Once identification is assured, it’s time to gather! You’ll find, depending on what time of year you go out, that different plants will be available at different times. Dandelions are usually best in spring, wild spinach is a card-carrying summer plant, and acorns only begin to drop once fall arrives. Students can start to naturally anticipate the seasonal shift of plant life cycles when they’re looking forward to the arrival of a wild edible.   

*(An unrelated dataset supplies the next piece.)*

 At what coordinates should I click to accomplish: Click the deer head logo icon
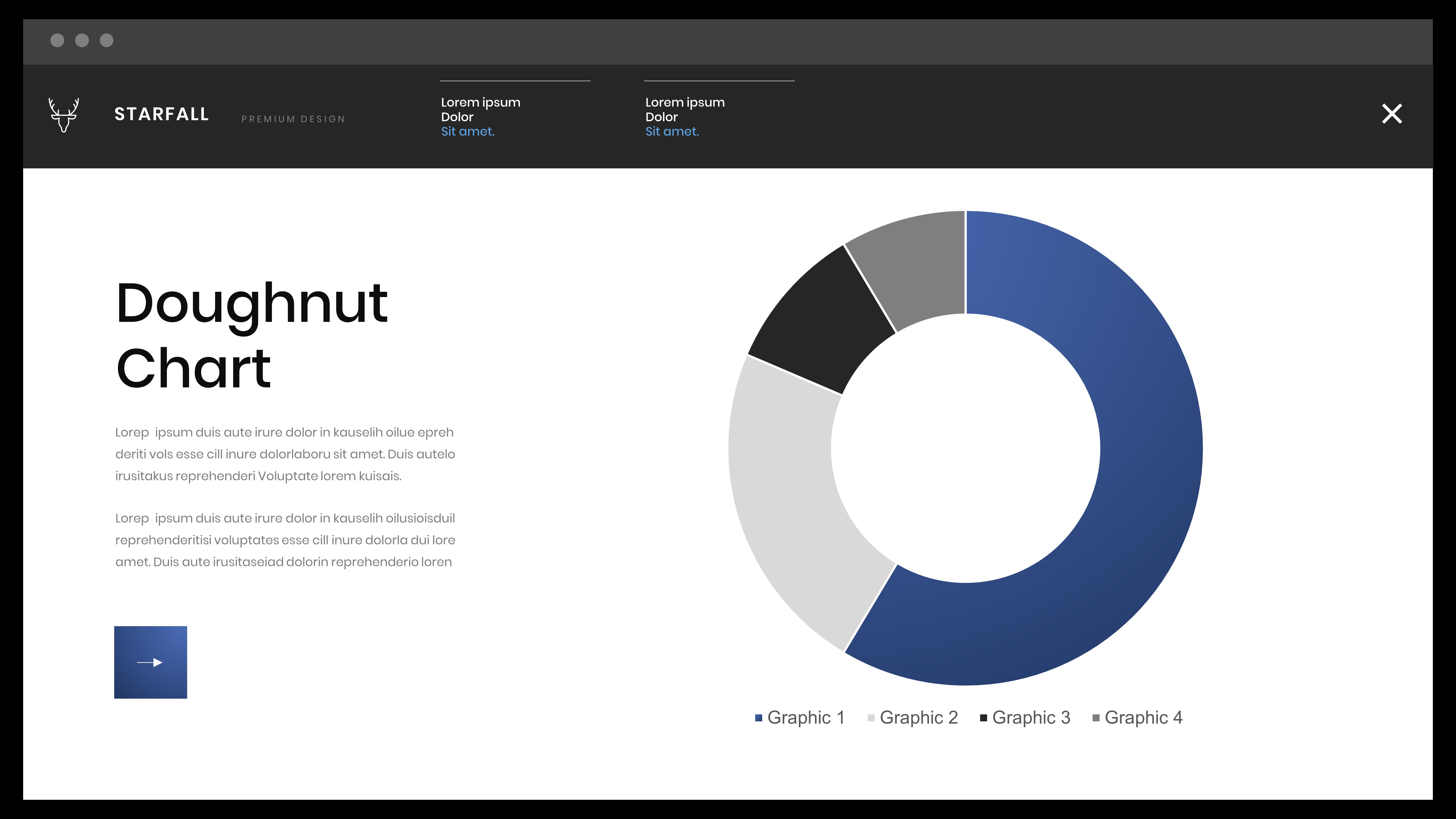click(x=63, y=115)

This whole endeavor, of course, now leads to the kitchen. If you allow your students to cook alongside you, these lessons will soon transcend science and build domestic life skills as well. Try a spring frittata of dandelion and violet greens, topped with cheese, a summer sauté of savory wild spinach with garlic and ginger over rice, and some spicy cinnamon-acorn pancakes to warm you up on a cool fall morning.  

For the interested parent, it is very easy to continue branching out from science and adding more interdisciplinary elements to this botanical adventure. Conservation goes hand-in-hand with foraging, as some plants are sensitive natives that should be gathered sparingly, while others are invasive spreaders that can’t be eradicated no matter how many of them you pick. History is also waiting in the wings, with traditional Native American uses and pioneer lore easily accessed through the plants that sustained the past. Art can also be foraged from pressed leaves, wild dyes, and natural inks.  

Acorn pancakes!

You could even literally bind all these elements together and write your own homemade family foraging book. Have your students draw detailed illustrations of each plant they forage, describe it botanically accurately, and give seasonal tips and notes for when and how to gather. Include any fascinating background information you discovered about the historical uses of the plant. Then, record your favorite recipe for eating it. Whether you decide to add pages to a dedicated binder or get a glossy-printed book printed through an online service, within a few years, you’ll have a beautiful, memory-full, and useful tome as proof of your botanically edible adventures together.  

I hope it is obvious that this is a very brief, incomplete introduction to a very deep and complex topic. But I also hope that this whets your appetite to explore and teach with the world of edible plants that are bursting out of every corner beyond your door.